Collected data:
====
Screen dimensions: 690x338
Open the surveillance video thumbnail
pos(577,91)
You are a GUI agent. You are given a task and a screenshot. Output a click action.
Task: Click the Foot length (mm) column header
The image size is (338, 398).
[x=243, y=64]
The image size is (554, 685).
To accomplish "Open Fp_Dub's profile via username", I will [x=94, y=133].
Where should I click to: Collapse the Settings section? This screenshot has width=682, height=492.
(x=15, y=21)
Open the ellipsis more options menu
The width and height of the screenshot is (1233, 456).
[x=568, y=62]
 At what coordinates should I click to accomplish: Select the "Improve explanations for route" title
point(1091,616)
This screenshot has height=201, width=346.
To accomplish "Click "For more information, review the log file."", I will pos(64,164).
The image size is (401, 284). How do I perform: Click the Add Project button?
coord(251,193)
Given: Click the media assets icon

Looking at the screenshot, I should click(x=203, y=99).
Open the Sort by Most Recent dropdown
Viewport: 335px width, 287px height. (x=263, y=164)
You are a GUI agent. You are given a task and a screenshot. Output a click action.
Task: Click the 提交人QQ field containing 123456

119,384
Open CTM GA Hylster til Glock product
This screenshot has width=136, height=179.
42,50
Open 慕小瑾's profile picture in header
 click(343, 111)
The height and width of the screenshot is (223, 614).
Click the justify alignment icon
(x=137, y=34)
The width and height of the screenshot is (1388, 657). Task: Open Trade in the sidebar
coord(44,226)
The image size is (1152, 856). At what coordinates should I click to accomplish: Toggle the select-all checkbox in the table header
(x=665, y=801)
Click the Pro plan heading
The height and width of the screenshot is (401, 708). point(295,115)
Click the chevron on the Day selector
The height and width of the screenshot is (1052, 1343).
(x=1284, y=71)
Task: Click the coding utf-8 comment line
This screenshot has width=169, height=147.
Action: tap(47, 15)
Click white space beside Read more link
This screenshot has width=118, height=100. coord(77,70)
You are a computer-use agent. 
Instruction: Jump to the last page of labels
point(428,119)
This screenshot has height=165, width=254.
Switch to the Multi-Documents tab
====
• _Assignment_:
Copy the whole of the data above exactly.

• _Solution_:
Screen dimensions: 690x338
Open the surveillance video thumbnail
pos(577,91)
You are a GUI agent. You are given a task and a screenshot. Output a click action.
Task: Click the Foot length (mm) column header
The image size is (338, 398).
[x=243, y=64]
The image size is (554, 685).
To accomplish "Open Fp_Dub's profile via username", I will [x=94, y=133].
Where should I click to: Collapse the Settings section? This screenshot has width=682, height=492.
(x=15, y=21)
Open the ellipsis more options menu
The width and height of the screenshot is (1233, 456).
[x=568, y=62]
 At what coordinates should I click to accomplish: Select the "Improve explanations for route" title
point(1091,616)
This screenshot has height=201, width=346.
To accomplish "Click "For more information, review the log file."", I will pos(64,164).
The image size is (401, 284). How do I perform: Click the Add Project button?
coord(251,193)
Given: Click the media assets icon

Looking at the screenshot, I should click(x=203, y=99).
Open the Sort by Most Recent dropdown
Viewport: 335px width, 287px height. (x=263, y=164)
You are a GUI agent. You are given a task and a screenshot. Output a click action.
Task: Click the 提交人QQ field containing 123456

119,384
Open CTM GA Hylster til Glock product
This screenshot has width=136, height=179.
42,50
Open 慕小瑾's profile picture in header
 click(343, 111)
The height and width of the screenshot is (223, 614).
Click the justify alignment icon
(x=137, y=34)
The width and height of the screenshot is (1388, 657). Task: Open Trade in the sidebar
coord(44,226)
The image size is (1152, 856). At what coordinates should I click to accomplish: Toggle the select-all checkbox in the table header
(x=665, y=801)
Click the Pro plan heading
The height and width of the screenshot is (401, 708). point(295,115)
Click the chevron on the Day selector
The height and width of the screenshot is (1052, 1343).
(x=1284, y=71)
Task: Click the coding utf-8 comment line
This screenshot has width=169, height=147.
Action: tap(47, 15)
Click white space beside Read more link
This screenshot has width=118, height=100. coord(77,70)
You are a computer-use agent. 
Instruction: Jump to the last page of labels
point(428,119)
This screenshot has height=165, width=254.
Switch to the Multi-Documents tab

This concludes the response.